Doing The Double-Pass

I was sitting at work today, trying (and failing) to concentrate on work stuff.  The first day back from vacation is always like this for me.  I think the problem is that my brain is refusing to come back from vacationland.  I think it’ll show up tomorrow though.  All that said, I ended up thinking about writing for some of the day, like any other moment in my life that’s not filled by something that isn’t writing.  Particularly, I was thinking about Dark Mirror and editing.

As I said yesterday, I’m now editing Dark Mirror.  The book is 20 chapters long, I’m doing one chapter at a time for this.  Not like going nuts and insisting the chapter has to be perfect, nothing crazy like that, if I even believed that “perfect” has ever existed in reality.  No, I’m just trying to avoid racing through this, so that I can take the time to do this right, to really think about what I’m trying to say and how I say it.  Writing first draft is about speed for me, if for no other reason than to stay ahead of my inner editor (nya nya, you can’t catch me!).  Editing should be more leisurely and thoughtful, in my only somewhat humble opinion.

Normally I edit by printing out a copy of the manuscript, grabbing a red pen or two and turning into a mark-up fiend.  I then enter my changes from the now messy, crossed out, chewed up dead-tree version into the electronic version.  All this while, I’m praying that I can read my own handwriting (not ever guaranteed, I have one of the world’s worst scribbles, really).

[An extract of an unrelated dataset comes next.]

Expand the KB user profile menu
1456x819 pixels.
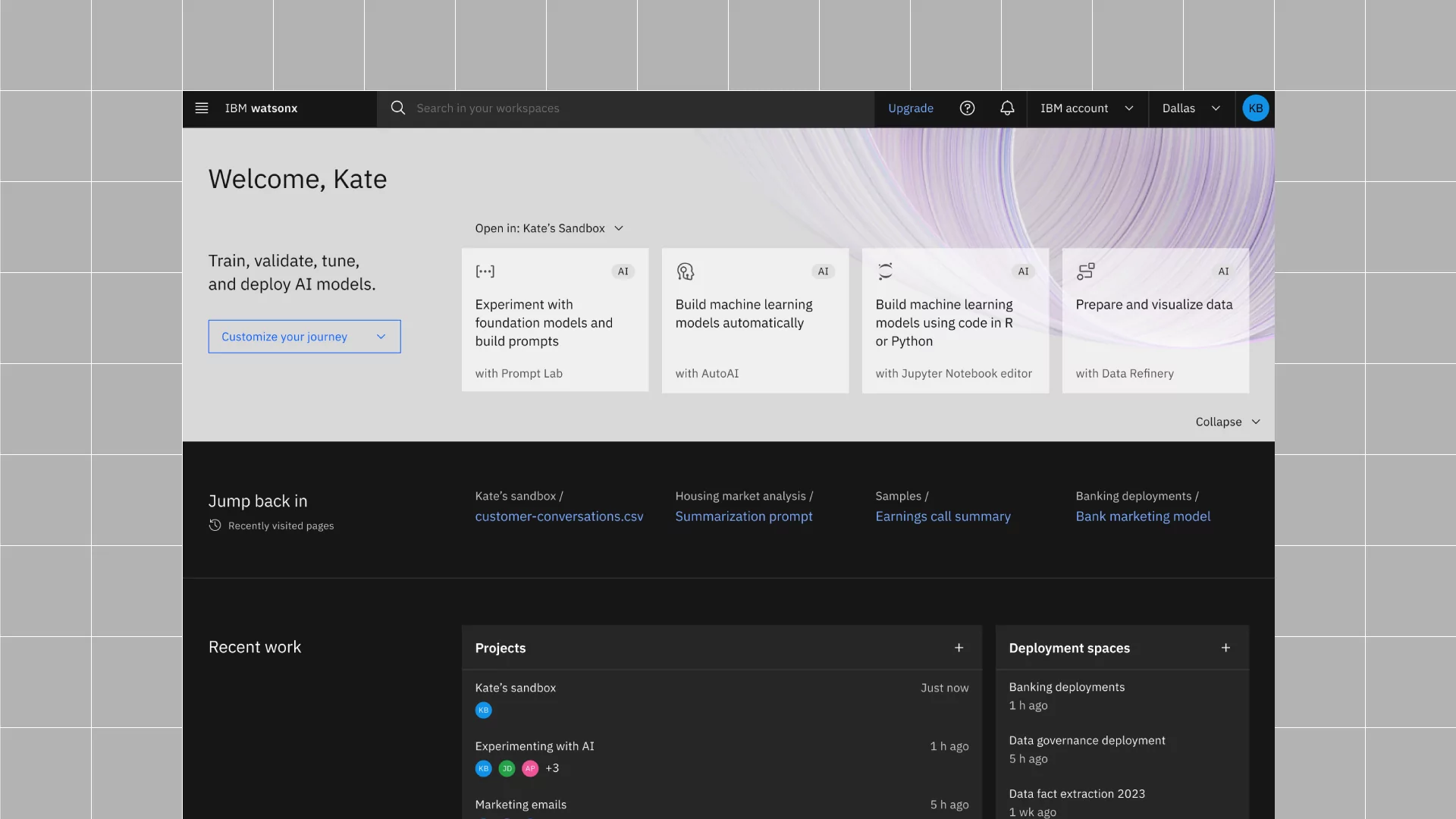[x=1255, y=107]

This time, I’m doing something a little different.  Among other things, I don’t really want to print up 300 pages just so I can essentially crayon all over it and then either box it up or shred and recycle it.  I really don’t.  Also, I thought I’d try to be a little green.  Hug the planet, all that stuff.  So I made a pdf of my manuscript, tossed it on my iPad and grabbed a neat little pdf mark-up app called pdf-notes.  So far, it’s been going well.  I’ve gone through 4 chapters with it and, after a little bit of learning, I like it.  I like being able to undo my marks, change my mind, etc, things I can’t do on dead tree.  Once pen hits paper, you’re stuck with that mark.  It’s got a bunch of different tools for mark-up, but I’m sticking with the traditional red pen, with sticky notes for adding text/changing words.  When I’m done, I follow the rest of the usual path, entering changes in the electronic file.  I’ll probably keep the final marked-up pdf for archival purposes, since that’s easier than keeping 300 pages on hand.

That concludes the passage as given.